[Entries drawn from a collection]

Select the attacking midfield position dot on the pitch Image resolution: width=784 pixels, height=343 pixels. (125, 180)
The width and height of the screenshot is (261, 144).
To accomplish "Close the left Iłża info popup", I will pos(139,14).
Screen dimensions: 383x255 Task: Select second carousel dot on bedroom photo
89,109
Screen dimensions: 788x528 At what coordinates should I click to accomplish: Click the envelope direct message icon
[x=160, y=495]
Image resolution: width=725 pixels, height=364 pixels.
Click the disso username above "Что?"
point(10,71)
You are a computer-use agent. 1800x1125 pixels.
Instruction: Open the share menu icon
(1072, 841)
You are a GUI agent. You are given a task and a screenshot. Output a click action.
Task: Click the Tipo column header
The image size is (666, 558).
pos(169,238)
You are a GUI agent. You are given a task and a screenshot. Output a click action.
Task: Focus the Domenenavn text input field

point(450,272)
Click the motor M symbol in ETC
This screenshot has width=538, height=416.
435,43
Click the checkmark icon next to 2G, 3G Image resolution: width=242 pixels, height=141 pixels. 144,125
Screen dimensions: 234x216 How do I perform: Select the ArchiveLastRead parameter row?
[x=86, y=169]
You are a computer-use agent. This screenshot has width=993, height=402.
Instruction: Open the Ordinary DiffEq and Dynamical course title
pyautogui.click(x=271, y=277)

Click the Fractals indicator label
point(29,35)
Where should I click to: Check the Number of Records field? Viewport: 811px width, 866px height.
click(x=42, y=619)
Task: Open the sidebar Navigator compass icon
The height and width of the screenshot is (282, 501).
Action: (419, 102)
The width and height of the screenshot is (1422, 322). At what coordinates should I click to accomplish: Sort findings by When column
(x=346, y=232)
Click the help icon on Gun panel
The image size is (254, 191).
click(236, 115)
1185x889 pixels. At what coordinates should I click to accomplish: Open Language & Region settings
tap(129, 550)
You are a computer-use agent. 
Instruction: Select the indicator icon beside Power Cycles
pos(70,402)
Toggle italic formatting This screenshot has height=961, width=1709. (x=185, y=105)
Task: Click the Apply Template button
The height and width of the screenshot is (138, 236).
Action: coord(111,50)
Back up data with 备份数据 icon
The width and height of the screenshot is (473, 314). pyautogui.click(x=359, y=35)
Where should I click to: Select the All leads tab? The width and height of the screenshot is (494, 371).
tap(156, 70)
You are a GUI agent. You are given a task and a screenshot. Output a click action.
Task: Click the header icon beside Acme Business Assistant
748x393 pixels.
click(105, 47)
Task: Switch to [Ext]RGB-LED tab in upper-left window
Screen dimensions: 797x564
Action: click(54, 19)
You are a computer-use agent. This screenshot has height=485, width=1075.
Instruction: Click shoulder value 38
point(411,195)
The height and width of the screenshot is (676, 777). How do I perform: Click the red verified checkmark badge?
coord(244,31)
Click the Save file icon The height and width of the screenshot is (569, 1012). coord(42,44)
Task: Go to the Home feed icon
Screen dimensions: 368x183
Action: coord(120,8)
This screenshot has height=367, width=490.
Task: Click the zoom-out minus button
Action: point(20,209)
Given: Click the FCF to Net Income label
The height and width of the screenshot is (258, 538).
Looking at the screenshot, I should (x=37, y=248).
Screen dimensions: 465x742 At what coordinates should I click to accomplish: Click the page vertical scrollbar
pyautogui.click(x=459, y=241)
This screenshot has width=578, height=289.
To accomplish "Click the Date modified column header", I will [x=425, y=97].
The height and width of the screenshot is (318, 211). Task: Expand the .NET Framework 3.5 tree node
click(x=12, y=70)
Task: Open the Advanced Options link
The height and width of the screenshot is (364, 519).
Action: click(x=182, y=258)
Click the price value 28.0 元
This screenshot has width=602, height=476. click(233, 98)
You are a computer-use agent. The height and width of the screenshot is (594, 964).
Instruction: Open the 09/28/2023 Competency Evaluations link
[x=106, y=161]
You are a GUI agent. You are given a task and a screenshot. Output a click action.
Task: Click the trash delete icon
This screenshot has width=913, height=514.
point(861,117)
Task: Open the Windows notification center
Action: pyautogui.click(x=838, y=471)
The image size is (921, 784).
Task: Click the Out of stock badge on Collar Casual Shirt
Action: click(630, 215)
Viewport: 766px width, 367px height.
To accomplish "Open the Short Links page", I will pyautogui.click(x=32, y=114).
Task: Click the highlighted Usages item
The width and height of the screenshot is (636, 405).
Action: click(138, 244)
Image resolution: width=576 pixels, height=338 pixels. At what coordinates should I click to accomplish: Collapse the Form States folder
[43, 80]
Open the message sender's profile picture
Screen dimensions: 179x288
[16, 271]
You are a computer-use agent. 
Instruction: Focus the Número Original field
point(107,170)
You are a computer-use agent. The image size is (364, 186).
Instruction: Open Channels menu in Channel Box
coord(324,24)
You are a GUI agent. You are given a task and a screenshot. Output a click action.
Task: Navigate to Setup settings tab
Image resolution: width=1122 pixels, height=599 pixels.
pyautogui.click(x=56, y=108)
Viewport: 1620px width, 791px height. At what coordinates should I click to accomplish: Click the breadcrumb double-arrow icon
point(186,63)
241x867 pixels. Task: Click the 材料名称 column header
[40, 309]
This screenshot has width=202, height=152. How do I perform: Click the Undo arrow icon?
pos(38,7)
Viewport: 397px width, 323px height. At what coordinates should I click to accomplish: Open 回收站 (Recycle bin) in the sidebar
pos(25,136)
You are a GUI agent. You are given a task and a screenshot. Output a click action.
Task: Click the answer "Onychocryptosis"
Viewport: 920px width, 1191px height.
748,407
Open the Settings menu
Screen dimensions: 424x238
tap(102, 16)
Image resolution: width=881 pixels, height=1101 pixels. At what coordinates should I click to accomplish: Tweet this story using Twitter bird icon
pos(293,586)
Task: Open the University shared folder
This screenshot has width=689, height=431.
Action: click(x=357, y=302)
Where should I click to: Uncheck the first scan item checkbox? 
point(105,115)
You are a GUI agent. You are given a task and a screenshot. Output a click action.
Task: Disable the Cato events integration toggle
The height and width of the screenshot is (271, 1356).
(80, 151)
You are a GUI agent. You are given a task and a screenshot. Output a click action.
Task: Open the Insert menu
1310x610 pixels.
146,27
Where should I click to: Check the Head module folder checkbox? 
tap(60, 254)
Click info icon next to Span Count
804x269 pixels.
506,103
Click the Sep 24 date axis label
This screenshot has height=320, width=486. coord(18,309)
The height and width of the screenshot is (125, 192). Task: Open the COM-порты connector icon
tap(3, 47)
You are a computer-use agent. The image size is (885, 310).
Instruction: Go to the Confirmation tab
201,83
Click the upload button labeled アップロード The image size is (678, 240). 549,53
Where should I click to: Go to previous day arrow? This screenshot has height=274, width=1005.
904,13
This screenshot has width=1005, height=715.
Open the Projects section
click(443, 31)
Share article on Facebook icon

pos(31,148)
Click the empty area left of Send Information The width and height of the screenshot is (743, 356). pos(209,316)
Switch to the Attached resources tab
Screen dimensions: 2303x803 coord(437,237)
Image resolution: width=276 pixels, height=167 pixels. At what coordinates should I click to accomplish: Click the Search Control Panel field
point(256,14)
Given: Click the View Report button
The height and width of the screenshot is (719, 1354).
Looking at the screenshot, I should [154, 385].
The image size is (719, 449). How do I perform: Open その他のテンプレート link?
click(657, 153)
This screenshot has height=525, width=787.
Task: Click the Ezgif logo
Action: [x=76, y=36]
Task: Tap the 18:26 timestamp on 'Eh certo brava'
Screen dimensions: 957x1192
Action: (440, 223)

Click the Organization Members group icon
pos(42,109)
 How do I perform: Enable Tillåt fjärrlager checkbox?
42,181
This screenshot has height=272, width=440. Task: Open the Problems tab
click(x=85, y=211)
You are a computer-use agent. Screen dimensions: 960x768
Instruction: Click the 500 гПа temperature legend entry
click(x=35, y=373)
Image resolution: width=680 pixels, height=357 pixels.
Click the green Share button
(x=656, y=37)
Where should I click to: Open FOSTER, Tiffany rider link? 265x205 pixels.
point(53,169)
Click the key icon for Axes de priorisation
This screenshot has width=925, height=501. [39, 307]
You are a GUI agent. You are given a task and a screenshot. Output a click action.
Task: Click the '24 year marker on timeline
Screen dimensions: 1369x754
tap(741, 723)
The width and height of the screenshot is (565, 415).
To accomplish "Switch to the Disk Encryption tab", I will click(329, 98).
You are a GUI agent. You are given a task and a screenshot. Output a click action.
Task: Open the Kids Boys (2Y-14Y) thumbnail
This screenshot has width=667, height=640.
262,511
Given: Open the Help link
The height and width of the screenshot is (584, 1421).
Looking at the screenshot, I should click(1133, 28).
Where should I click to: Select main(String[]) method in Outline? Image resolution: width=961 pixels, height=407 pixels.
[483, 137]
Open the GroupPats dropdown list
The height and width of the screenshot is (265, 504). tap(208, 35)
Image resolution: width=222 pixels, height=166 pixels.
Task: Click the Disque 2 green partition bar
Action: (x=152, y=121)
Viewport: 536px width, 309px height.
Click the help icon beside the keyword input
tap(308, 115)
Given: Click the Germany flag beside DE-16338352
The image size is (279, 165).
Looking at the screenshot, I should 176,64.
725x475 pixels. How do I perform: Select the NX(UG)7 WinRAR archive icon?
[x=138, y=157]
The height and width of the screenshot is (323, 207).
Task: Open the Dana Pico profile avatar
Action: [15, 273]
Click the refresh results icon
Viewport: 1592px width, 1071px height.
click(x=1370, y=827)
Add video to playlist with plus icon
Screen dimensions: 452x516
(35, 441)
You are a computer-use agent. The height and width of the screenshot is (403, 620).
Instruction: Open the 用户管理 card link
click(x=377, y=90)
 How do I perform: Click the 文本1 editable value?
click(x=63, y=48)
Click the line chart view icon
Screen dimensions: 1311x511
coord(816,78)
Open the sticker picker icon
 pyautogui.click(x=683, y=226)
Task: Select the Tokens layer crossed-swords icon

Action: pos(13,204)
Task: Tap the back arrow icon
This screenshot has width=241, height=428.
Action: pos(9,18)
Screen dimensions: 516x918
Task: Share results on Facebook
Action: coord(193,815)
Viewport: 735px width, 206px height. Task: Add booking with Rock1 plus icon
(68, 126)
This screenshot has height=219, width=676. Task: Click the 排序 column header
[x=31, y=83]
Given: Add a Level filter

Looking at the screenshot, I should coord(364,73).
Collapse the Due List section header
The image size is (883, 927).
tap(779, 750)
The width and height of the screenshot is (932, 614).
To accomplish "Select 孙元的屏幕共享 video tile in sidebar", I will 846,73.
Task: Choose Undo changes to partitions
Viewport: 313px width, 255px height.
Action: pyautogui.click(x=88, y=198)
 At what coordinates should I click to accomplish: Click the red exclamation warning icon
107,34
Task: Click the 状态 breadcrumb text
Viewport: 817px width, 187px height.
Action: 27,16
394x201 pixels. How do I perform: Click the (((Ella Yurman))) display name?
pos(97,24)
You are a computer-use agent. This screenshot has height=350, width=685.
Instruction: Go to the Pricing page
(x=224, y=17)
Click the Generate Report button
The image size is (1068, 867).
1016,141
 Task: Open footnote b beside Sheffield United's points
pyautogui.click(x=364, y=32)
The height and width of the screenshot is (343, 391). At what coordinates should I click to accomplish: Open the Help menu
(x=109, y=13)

SHORT TASK:
Lay out the lines of the items as a Markdown table with the columns Row and Text, starting with the line that contains "The height and width of the screenshot is (676, 777)." and going on through the line that contains "Click the Save". Leave out any blank lines.

SOLVED PROBLEM:
| Row | Text |
|---|---|
| 1 | The height and width of the screenshot is (676, 777). How do I perform: Click the red verified checkmark badge? |
| 2 | coord(244,31) |
| 3 | Click the Save file icon The height and width of the screenshot is (569, 1012). coord(42,44) |